General Motors and major auto workers union Unifor came to an agreement in last-minute talks eclipsing a midnight-Tuesday deadline, reports CBC News.
The union’s committee members are unanimously endorsing the recently struck deal. Ratification voting took place Sunday at GM’s Oshawa and St. Catharines plants and at its parts distribution centre in Woodstock.
Negotiations reportedly hinged on pension plan arrangements for new workers; the labour union eventually caved to corporate pressure, agreeing to negatively alter its pension plan for new workers while taking consolation in the fact that it has protected its existing workers’ wages and job security, as well as existing pension plans.
The agreement may stir new hiring activity for GM plants located in Ontario, plants which have not hired a single new employee in several years.
“We knew that over the life of the last four-year collective agreement GM did not hire one person, and a lot of it had to do with their public position on the defined benefit pension plan,” said Unifor president Jerry Dias.

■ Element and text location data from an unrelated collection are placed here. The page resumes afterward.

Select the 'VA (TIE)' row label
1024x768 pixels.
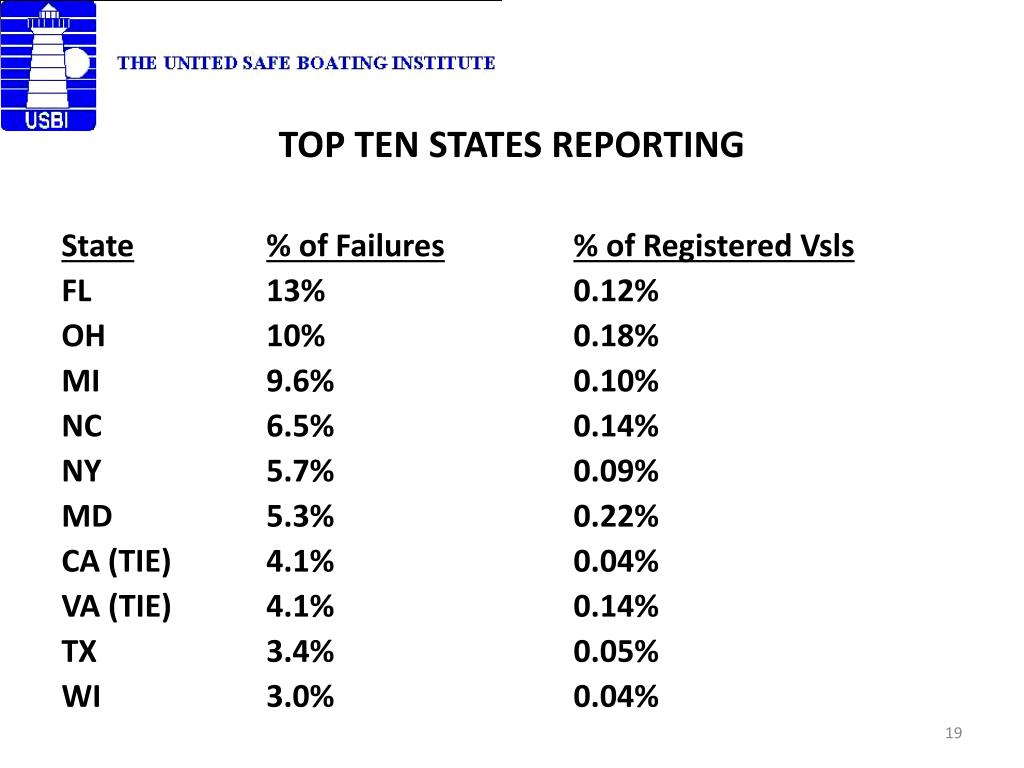click(x=116, y=607)
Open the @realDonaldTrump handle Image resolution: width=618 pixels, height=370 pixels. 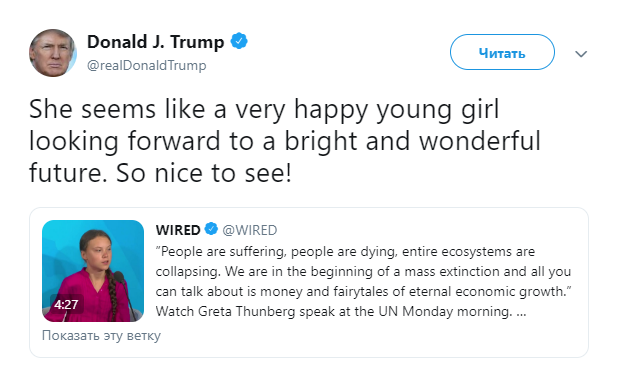147,65
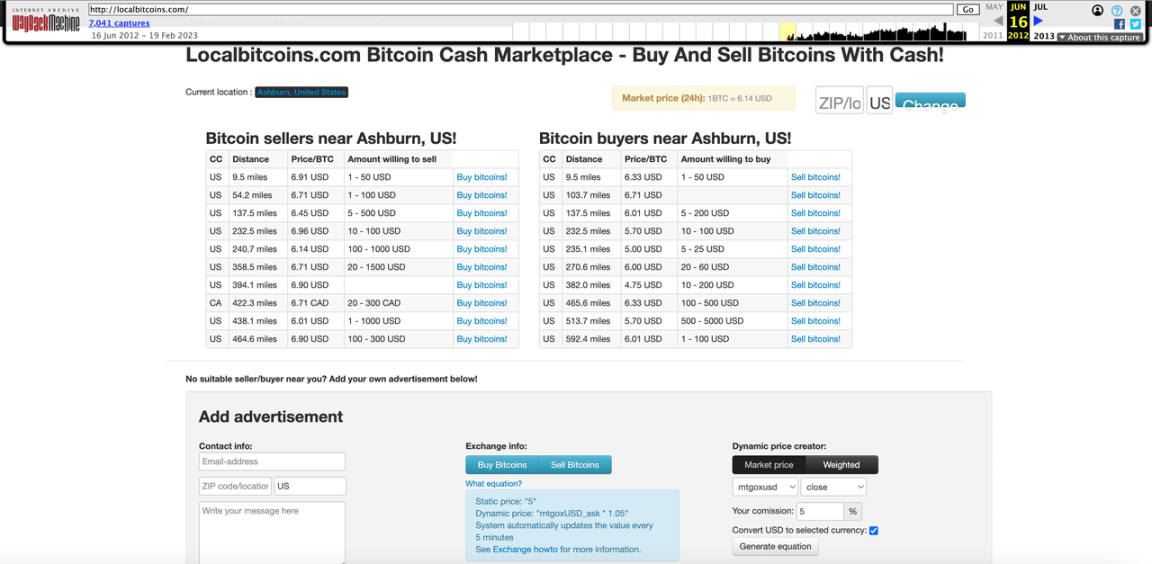The width and height of the screenshot is (1152, 564).
Task: Share capture via Facebook icon
Action: (1120, 24)
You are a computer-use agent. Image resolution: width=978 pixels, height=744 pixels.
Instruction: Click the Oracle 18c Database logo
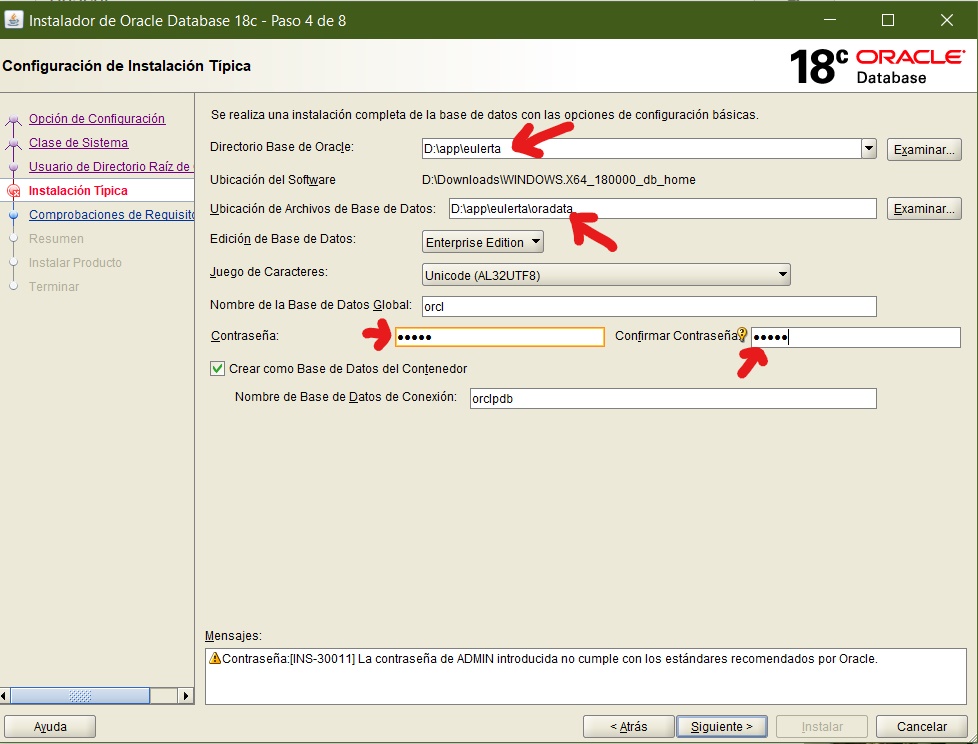[x=878, y=66]
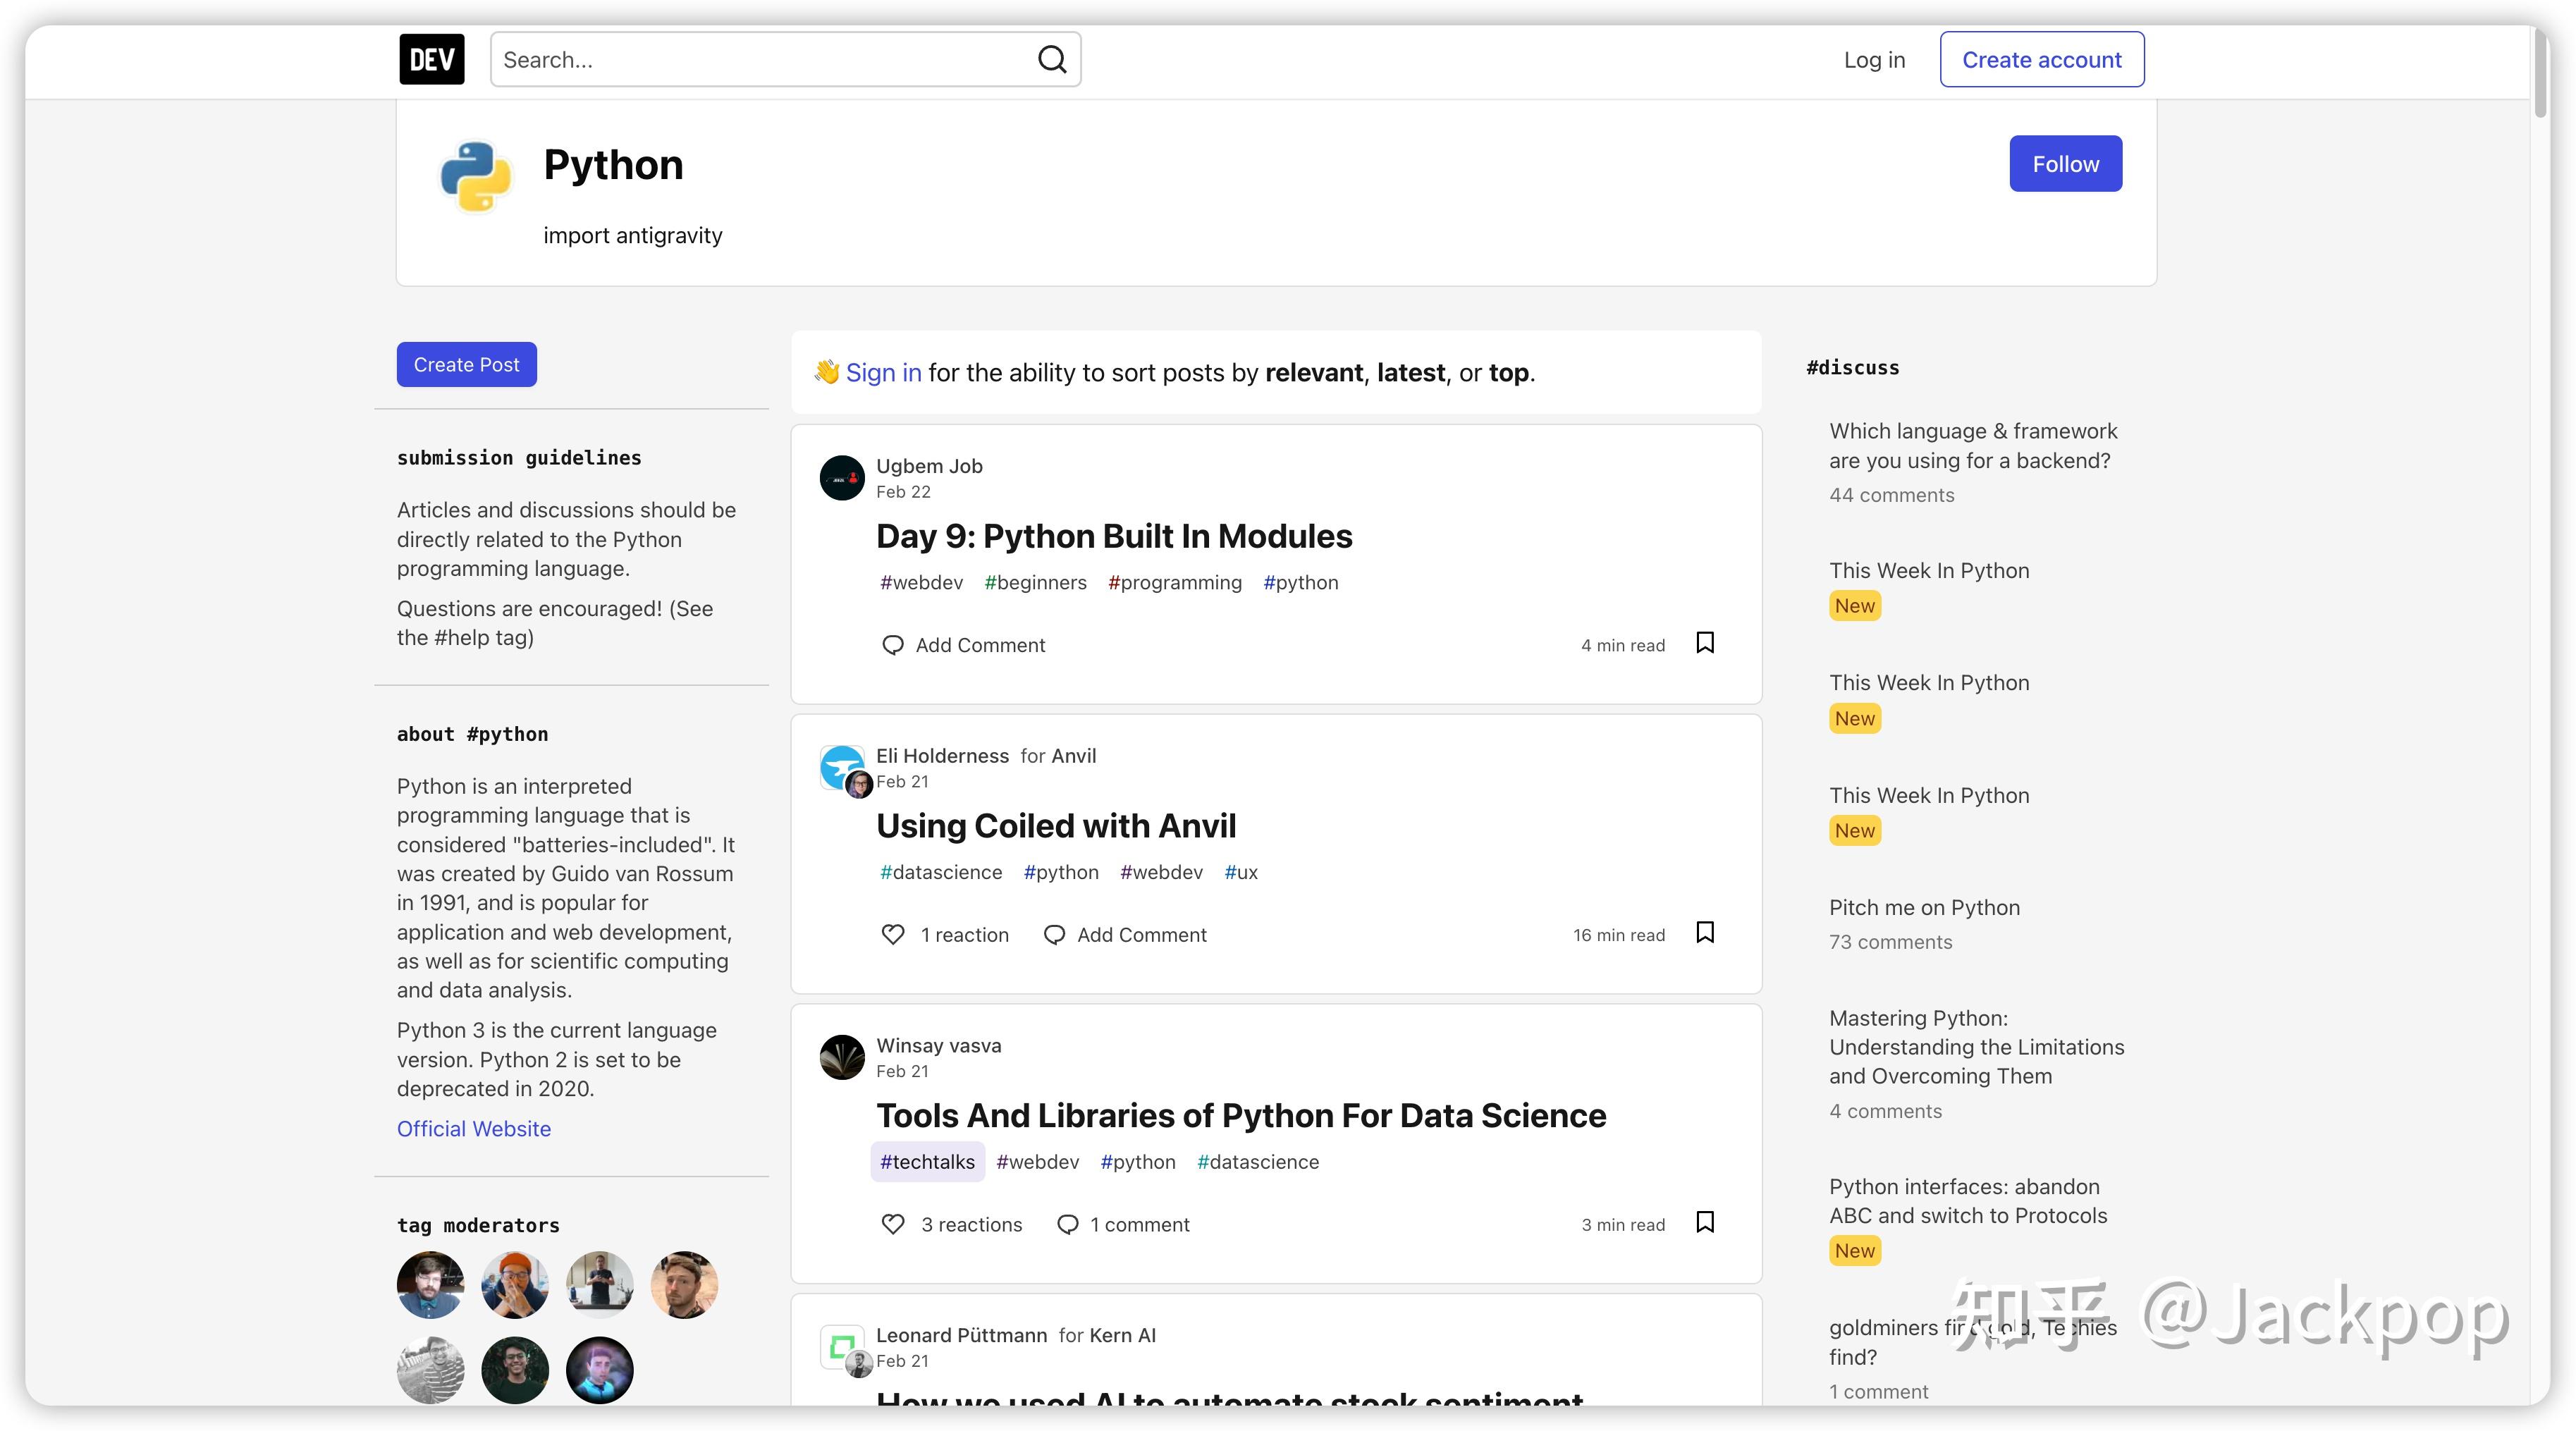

“Was it worth it to get new employees the opportunity to get jobs at our wages, at our security level and give up the [existing benefit] plan for new starts? The answer is yes,” Dias said.
While giving up some ground on the issue of pension plans, the union forged ahead in its efforts to secure more work for the nearly-4,000 Ontario workers it represents. Wage rate increases are also included in the deal.
Thanks to GM’s investment of hundreds of millions of dollars into its Oshawa and St. Catharines automotive assembly plants, Unifor believes its members’ jobs are more secure.
Thanks to significant investments, GM’s Oshawa plant will be the only GM plant in North America capable of building both cars and trucks.
“It wasn’t the threat of a deadline that forced a decision, I think it was understanding Canada is one heck of a place to do business,” said Dias.
In a good-faith gesture, Unifor praised GM for its “willingness to find a solution.”